» **PROBLEM STATEMENT**: Present every line of the entries below as a numbered list, omitting blank lines and leaving the pictures out.

** Start of DATA ENTRIES **

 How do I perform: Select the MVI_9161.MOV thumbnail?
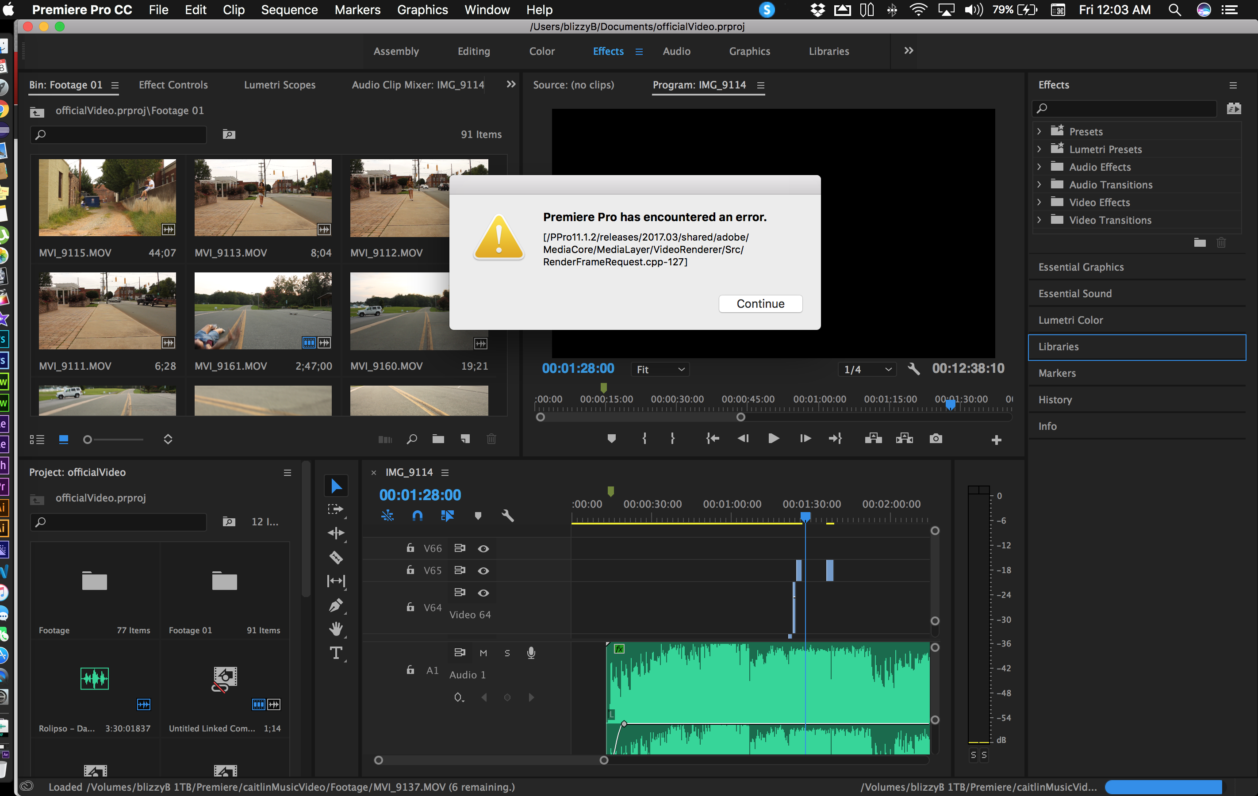pos(263,311)
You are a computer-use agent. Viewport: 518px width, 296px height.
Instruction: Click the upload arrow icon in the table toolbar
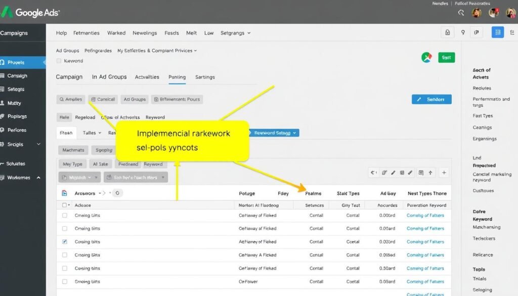click(x=430, y=173)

** End of DATA ENTRIES **

» **ANSWER TO THIS TASK**:
1.  How do I perform: Select the MVI_9161.MOV thumbnail?
2. pos(263,311)
3. You are a computer-use agent. Viewport: 518px width, 296px height.
4. Instruction: Click the upload arrow icon in the table toolbar
5. click(x=430, y=173)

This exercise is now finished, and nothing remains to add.